The success of this approach had two immediate effects: First, it prompted a tidal wave of imitators starring “anti-heroes” who ranged from dirty cops and unprincipled badasses to Mafiosi and outright psychopaths. Second, it proved that after 20-odd years of playing the hero, console gamers were ready to get their villain on and explore darker, more morally questionable themes, and that they didn’t necessarily need a cerebral RPG or adventure game to do it. Long-term, it helped pave the way for things like moral choices, mature themes and a growing, grudging acceptance of the idea that games aren’t just for kids anymore.

6. It made “100%ing” a verb

In GTA III, you ruthlessly steal or shoot pretty much any polygon that moves.
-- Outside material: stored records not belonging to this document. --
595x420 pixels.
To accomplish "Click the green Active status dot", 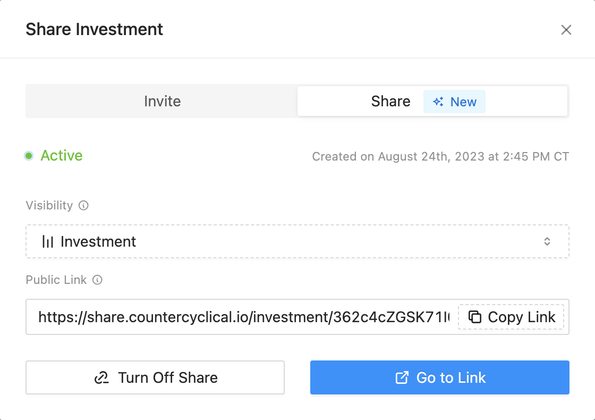I will pos(29,156).
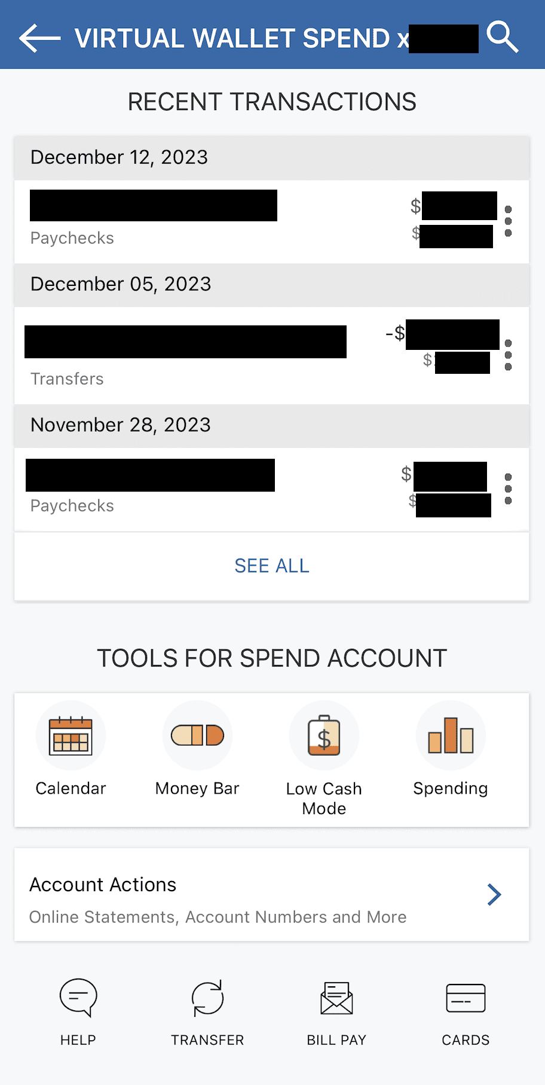The height and width of the screenshot is (1085, 545).
Task: Tap SEE ALL transactions
Action: tap(272, 565)
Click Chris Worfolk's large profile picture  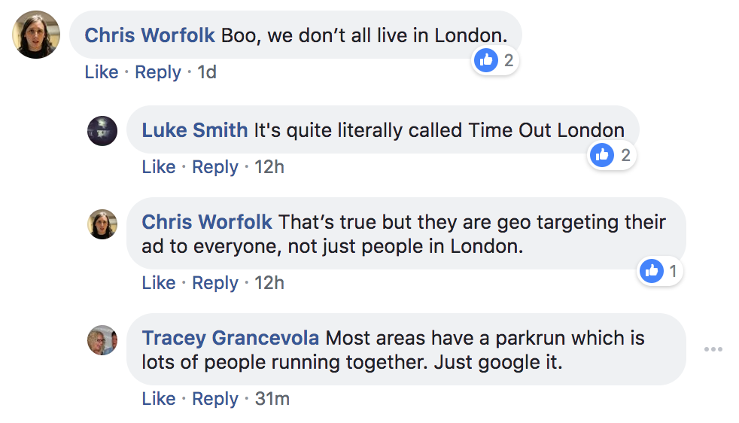(36, 35)
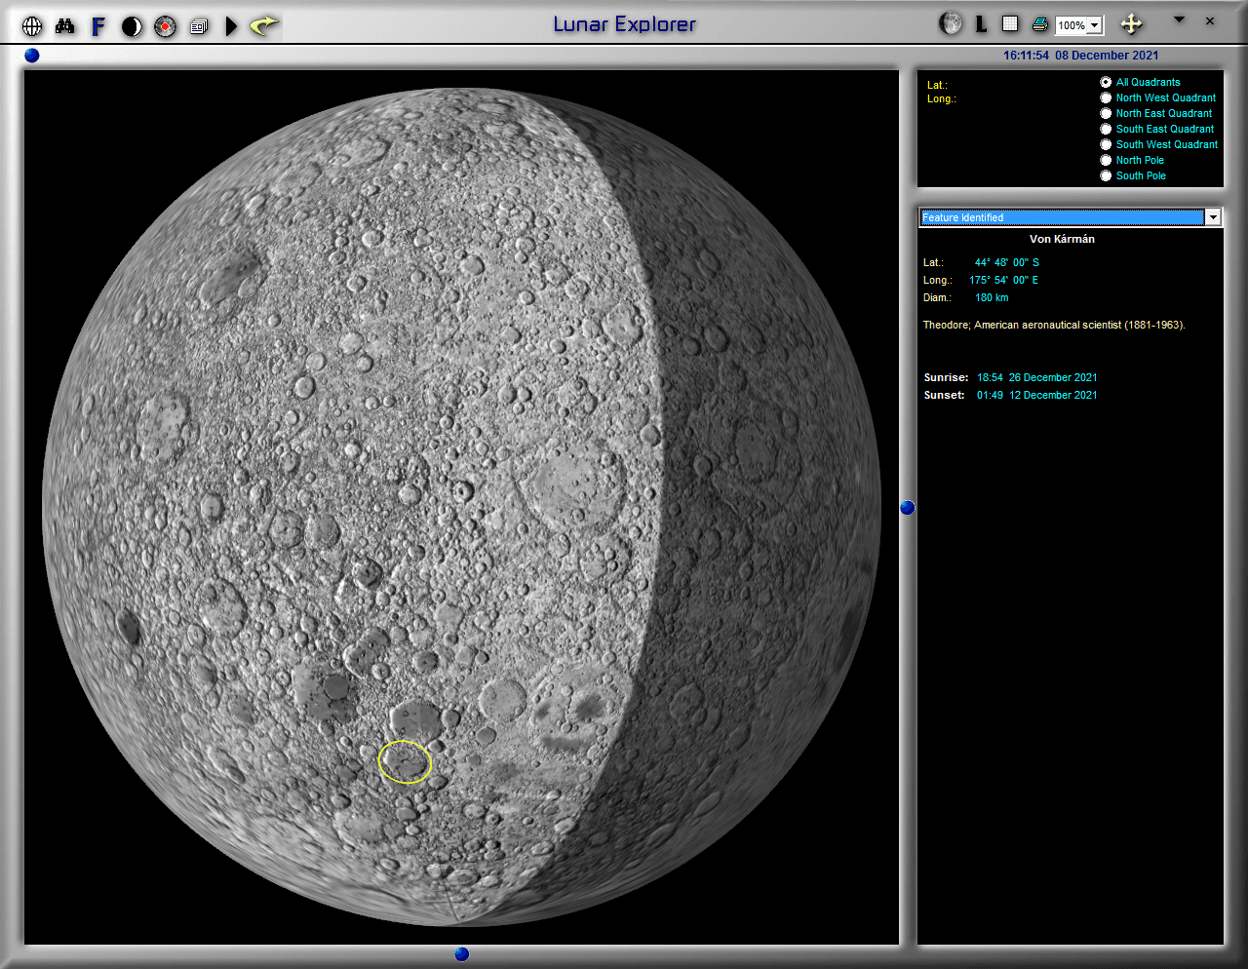Open the small black triangle menu near close
Image resolution: width=1248 pixels, height=969 pixels.
pyautogui.click(x=1179, y=19)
You launch a warehouse worth of cars into daredevil slow-motion stunt jumps that often end in fiery explosions or crushed pedestrians. You scour every last street, parking lot and alleyway for secret stashes that unlock deadlier and deadlier weapons. And while you do this all for the excitement and escapism, a part of you does it for something much smaller and simpler: the stat screen.

You wouldn’t expect a lengthy list of numbers – even a list that keeps track of headshots, knife kills and the number of times you’ve hijacked an ambulance – to hold such interest or carry such power, but human beings crave a record of their accomplishments. And when those accomplishments are summarized into one giant percentage that tells you exactly how much of the game you’ve experienced, it’s impossible to resist. Or to compare to your friends’ percentages.

GTA wasn’t the first game to include collectibles – just look at the zillions of Jiggies, Mumbo Tokens and Musical Notes in Banjo-Kazooie for a ludicrous amount of proof of that – but the series was the first to make “100%ing” a verb and a competitive, completionist obsession. It’s the evolutionary link between the arcade high scores of the past and the Achievements/Trophies of today.